------ Document section

John F. Matull & Associates, Inc. v. Cloutier

194 Cal. App. 3d 1049, 240 Cal. Rptr. 211, 2 I.E.R. Cas. (BNA) 1731, 1987 Cal. App. LEXIS 2120
CourtCalifornia Court of Appeal
DecidedSeptember 16, 1987
DocketB022357
StatusPublished
Cited by14 cases

This text of 194 Cal. App. 3d 1049 (John F. Matull & Associates, Inc. v. Cloutier) is published on Counsel Stack Legal Research, covering California Court of Appeal primary law. Counsel Stack provides free access to over 12 million legal documents including statutes, case law, regulations, and constitutions.

Bluebook
John F. Matull & Associates, Inc. v. Cloutier, 194 Cal. App. 3d 1049, 240 Cal. Rptr. 211, 2 I.E.R. Cas. (BNA) 1731, 1987 Cal. App. LEXIS 2120 (Cal. Ct. App. 1987).

Opinion

Opinion

FEINERMAN, P. J.

This is an appeal from the trial court’s granting of a preliminary injunction. 1 Appellant contends that the terms of the court’s injunction were overly vague, impermissibly intruded upon her practice of law and were based on an unenforceable covenant not to compete.

Background

Appellant, Carol J. Cloutier (Cloutier), is an attorney who practices labor law. Respondent is engaged in the business of labor relations consulting and was incorporated for that purpose in 1984. Cloutier joined that corporation as an officer and one-third shareholder. Prior to this time, Cloutier had performed labor relations consulting work through the firm of Gund and Gund, Inc. (Gund) and served a number of clients on behalf of Gund.

After respondent John F. Matull & Associates (Matull & Assoc.) incorporated, Gund sold respondent all of its accounts and retained respondent *1052 as an independent consultant to service its existing and new accounts. The purchase and consulting agreement which Gund (Seller) entered into with respondent Matull & Assoc. (Buyer) contained a buyer’s covenant, whose terms read as follows: “Buyer and its officers, directors and shareholders, jointly and severally, hereby agree that for a period of Five (5) years from the Closing: [fl] (a) They will not directly or indirectly provide Services to any Existing Account or New Account except under the terms of this agreement. [1J] (b) They will not directly or indirectly, for themselves or any other person, firm or corporation, divert, take away, solicit or attempt to divert, take away or solicit, any Existing Account or New Account from Seller or Buyer. [If] (c) The covenants agreed to herein shall apply to all officers, directors and shareholders signatory hereto even though they may no longer be such officers, directors or shareholders.” The contract further specified that the remedy for breach of this covenant would be “temporary and permanent injunctive relief without the necessity of proving actual damages.”

------------
------ Extracted information

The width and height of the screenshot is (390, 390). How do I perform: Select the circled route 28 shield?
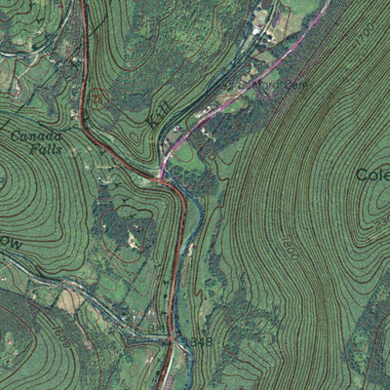(x=99, y=98)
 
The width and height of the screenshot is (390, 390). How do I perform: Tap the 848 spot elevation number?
(x=201, y=342)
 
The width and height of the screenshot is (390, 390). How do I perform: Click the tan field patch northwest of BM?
(x=70, y=300)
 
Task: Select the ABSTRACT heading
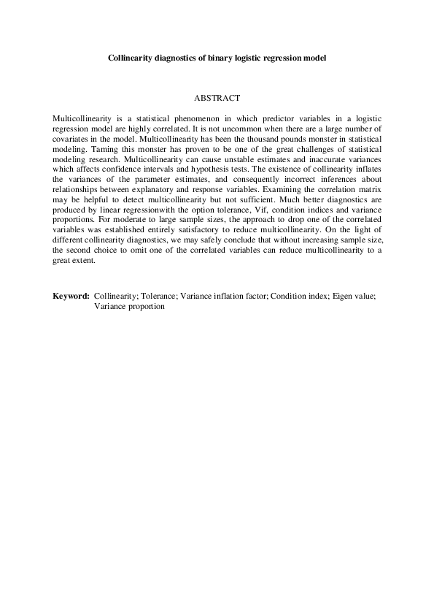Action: click(x=217, y=97)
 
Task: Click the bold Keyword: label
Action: click(x=71, y=297)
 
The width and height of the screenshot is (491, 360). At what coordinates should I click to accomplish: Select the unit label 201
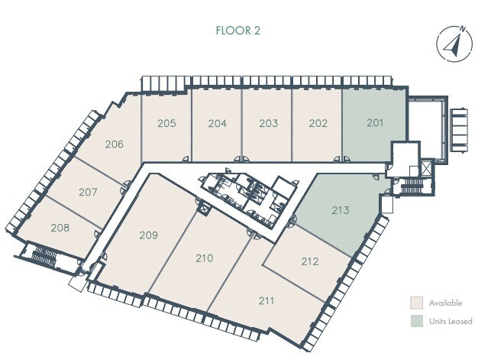tap(374, 123)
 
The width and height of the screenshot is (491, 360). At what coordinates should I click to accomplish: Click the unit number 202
tap(318, 123)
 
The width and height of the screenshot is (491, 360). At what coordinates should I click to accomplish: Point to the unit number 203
tap(268, 123)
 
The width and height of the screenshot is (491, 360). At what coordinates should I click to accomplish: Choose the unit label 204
tap(218, 123)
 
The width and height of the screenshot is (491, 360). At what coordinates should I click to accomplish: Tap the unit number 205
tap(167, 123)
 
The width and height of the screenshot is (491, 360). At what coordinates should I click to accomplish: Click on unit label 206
tap(115, 144)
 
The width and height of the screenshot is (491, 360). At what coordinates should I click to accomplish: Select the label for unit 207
tap(88, 192)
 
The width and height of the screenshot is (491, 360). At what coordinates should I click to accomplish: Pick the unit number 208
tap(61, 228)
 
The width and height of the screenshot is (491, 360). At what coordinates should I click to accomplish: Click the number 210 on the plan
tap(204, 258)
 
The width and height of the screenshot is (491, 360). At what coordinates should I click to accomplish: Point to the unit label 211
tap(266, 300)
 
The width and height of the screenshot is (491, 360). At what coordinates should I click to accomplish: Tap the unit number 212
tap(309, 261)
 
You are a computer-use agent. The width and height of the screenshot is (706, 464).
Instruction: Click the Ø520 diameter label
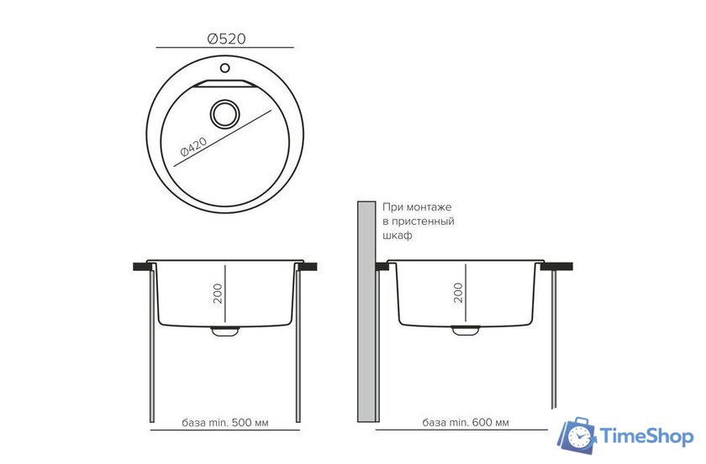coord(226,39)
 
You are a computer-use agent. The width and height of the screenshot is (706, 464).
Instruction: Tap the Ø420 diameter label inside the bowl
coord(193,147)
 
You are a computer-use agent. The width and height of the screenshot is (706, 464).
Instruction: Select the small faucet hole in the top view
coord(224,68)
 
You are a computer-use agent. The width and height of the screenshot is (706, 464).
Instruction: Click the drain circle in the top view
coord(224,114)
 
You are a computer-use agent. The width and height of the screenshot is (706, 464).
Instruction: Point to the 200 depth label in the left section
coord(218,294)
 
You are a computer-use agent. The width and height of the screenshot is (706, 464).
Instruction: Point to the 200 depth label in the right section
coord(458,293)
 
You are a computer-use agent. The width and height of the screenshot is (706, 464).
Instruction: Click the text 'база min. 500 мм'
coord(225,423)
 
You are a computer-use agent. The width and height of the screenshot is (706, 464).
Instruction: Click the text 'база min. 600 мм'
coord(466,423)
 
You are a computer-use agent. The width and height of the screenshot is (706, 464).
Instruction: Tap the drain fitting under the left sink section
coord(225,331)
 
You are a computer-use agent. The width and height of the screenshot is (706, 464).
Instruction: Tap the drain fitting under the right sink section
coord(466,331)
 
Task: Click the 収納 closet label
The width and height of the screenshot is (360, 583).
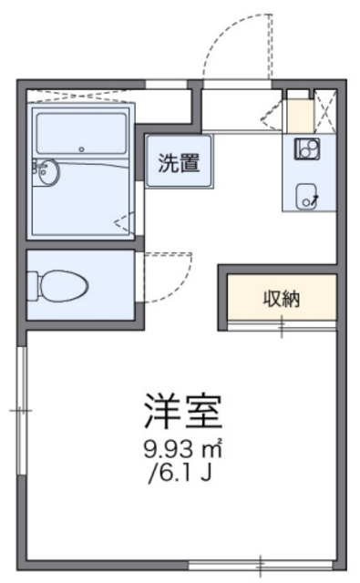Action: click(283, 298)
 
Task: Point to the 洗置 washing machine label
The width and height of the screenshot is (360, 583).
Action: click(180, 164)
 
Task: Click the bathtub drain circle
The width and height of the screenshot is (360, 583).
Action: click(80, 148)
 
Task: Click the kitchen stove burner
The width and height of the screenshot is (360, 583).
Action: click(306, 149)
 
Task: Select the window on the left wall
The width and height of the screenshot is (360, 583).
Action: click(22, 410)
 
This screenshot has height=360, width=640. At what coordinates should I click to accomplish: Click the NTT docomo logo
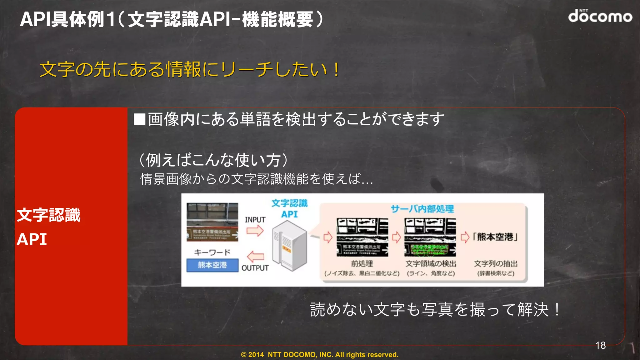tap(600, 16)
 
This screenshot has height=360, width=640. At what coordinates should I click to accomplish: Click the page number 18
tap(600, 345)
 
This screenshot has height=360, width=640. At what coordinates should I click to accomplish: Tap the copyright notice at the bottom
tap(319, 355)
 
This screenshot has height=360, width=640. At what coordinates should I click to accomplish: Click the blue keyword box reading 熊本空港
tap(212, 265)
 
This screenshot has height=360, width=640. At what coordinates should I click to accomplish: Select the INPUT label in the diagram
tap(255, 220)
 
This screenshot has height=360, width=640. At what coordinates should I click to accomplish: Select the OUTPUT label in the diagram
tap(255, 268)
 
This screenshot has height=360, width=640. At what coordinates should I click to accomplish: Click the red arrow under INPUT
tap(255, 231)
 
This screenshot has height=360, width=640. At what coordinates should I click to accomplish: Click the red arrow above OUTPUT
tap(256, 257)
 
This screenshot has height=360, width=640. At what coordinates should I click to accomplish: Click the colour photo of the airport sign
tap(212, 222)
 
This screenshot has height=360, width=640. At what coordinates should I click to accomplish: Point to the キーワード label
tap(212, 252)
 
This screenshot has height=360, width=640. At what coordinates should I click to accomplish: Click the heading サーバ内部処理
tap(422, 209)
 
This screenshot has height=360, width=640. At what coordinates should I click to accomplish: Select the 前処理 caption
tap(362, 263)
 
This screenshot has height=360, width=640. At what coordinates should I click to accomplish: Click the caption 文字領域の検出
tap(431, 263)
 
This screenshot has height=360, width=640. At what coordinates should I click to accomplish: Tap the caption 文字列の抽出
tap(496, 263)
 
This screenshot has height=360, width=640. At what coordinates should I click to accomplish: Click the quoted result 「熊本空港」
tap(495, 237)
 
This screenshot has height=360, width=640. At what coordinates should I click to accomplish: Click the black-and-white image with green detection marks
tap(430, 237)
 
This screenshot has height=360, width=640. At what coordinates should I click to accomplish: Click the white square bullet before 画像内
tap(139, 119)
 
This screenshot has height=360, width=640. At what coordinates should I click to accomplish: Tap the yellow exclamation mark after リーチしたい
tap(336, 69)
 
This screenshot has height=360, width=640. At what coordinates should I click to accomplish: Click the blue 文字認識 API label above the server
tap(289, 208)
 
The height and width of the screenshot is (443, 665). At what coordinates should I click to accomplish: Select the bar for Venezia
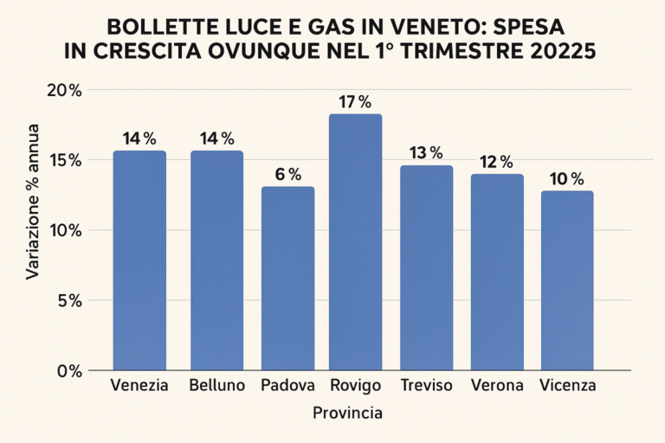pyautogui.click(x=139, y=260)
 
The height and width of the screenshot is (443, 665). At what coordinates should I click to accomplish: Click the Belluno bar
pyautogui.click(x=217, y=260)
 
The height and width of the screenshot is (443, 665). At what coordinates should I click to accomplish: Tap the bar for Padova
pyautogui.click(x=288, y=277)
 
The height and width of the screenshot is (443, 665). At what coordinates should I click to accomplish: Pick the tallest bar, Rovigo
pyautogui.click(x=355, y=242)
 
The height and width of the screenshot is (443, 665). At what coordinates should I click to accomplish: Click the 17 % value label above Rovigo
pyautogui.click(x=354, y=101)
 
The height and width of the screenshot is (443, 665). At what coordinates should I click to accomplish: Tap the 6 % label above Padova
pyautogui.click(x=288, y=175)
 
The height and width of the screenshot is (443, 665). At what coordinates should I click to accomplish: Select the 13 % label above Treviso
pyautogui.click(x=425, y=153)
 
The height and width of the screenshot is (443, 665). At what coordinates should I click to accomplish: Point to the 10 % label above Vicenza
pyautogui.click(x=566, y=179)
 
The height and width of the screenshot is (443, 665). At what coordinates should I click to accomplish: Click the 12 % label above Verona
pyautogui.click(x=496, y=162)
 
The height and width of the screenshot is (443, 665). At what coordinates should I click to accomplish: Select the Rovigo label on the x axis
pyautogui.click(x=354, y=385)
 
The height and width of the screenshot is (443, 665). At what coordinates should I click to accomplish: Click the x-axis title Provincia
pyautogui.click(x=346, y=414)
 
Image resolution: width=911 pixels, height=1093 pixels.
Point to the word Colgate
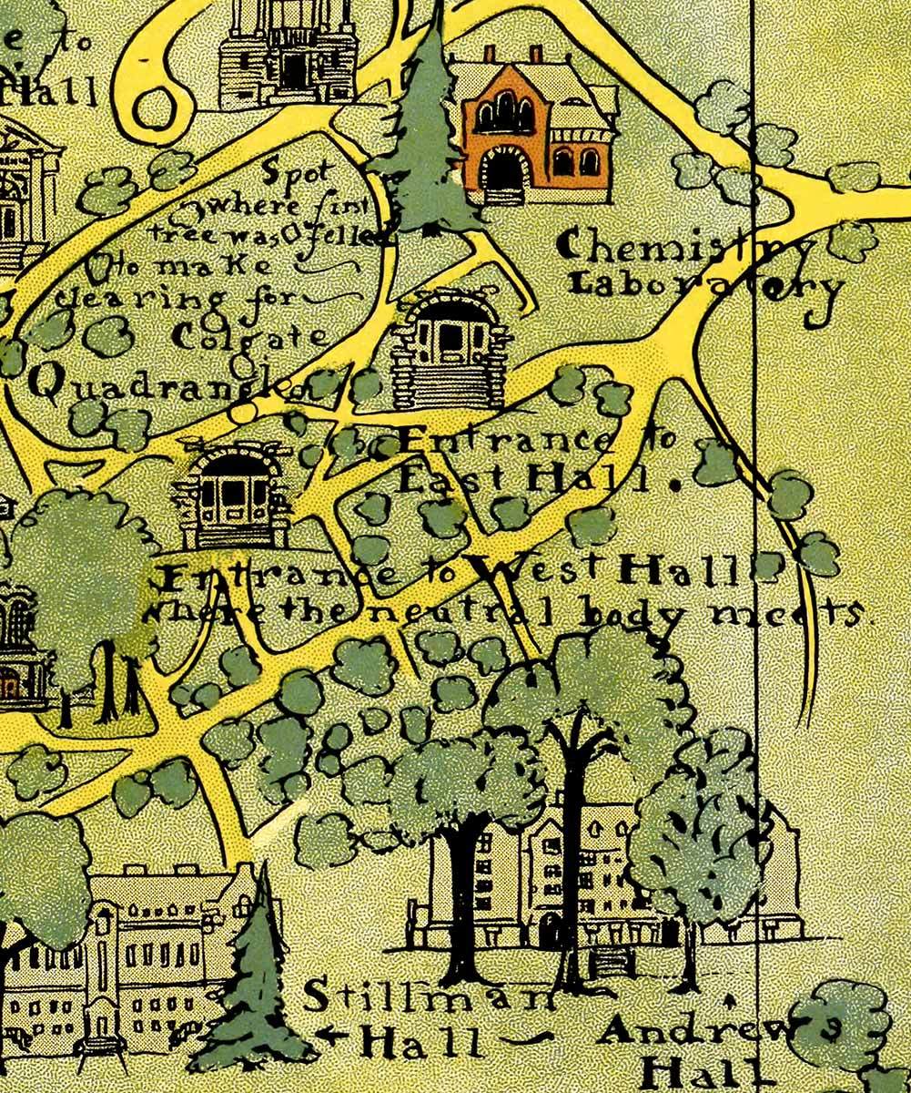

------------

## Assigned task
Reproduce, word for word, the full court case text above on John F. Matull & Associates, Inc. v. Cloutier.

## Solution for this exercise
John F. Matull & Associates, Inc. v. Cloutier

194 Cal. App. 3d 1049, 240 Cal. Rptr. 211, 2 I.E.R. Cas. (BNA) 1731, 1987 Cal. App. LEXIS 2120
CourtCalifornia Court of Appeal
DecidedSeptember 16, 1987
DocketB022357
StatusPublished
Cited by14 cases

This text of 194 Cal. App. 3d 1049 (John F. Matull & Associates, Inc. v. Cloutier) is published on Counsel Stack Legal Research, covering California Court of Appeal primary law. Counsel Stack provides free access to over 12 million legal documents including statutes, case law, regulations, and constitutions.

Bluebook
John F. Matull & Associates, Inc. v. Cloutier, 194 Cal. App. 3d 1049, 240 Cal. Rptr. 211, 2 I.E.R. Cas. (BNA) 1731, 1987 Cal. App. LEXIS 2120 (Cal. Ct. App. 1987).

Opinion

Opinion

FEINERMAN, P. J.

This is an appeal from the trial court’s granting of a preliminary injunction. 1 Appellant contends that the terms of the court’s injunction were overly vague, impermissibly intruded upon her practice of law and were based on an unenforceable covenant not to compete.

Background

Appellant, Carol J. Cloutier (Cloutier), is an attorney who practices labor law. Respondent is engaged in the business of labor relations consulting and was incorporated for that purpose in 1984. Cloutier joined that corporation as an officer and one-third shareholder. Prior to this time, Cloutier had performed labor relations consulting work through the firm of Gund and Gund, Inc. (Gund) and served a number of clients on behalf of Gund.

After respondent John F. Matull & Associates (Matull & Assoc.) incorporated, Gund sold respondent all of its accounts and retained respondent *1052 as an independent consultant to service its existing and new accounts. The purchase and consulting agreement which Gund (Seller) entered into with respondent Matull & Assoc. (Buyer) contained a buyer’s covenant, whose terms read as follows: “Buyer and its officers, directors and shareholders, jointly and severally, hereby agree that for a period of Five (5) years from the Closing: [fl] (a) They will not directly or indirectly provide Services to any Existing Account or New Account except under the terms of this agreement. [1J] (b) They will not directly or indirectly, for themselves or any other person, firm or corporation, divert, take away, solicit or attempt to divert, take away or solicit, any Existing Account or New Account from Seller or Buyer. [If] (c) The covenants agreed to herein shall apply to all officers, directors and shareholders signatory hereto even though they may no longer be such officers, directors or shareholders.” The contract further specified that the remedy for breach of this covenant would be “temporary and permanent injunctive relief without the necessity of proving actual damages.”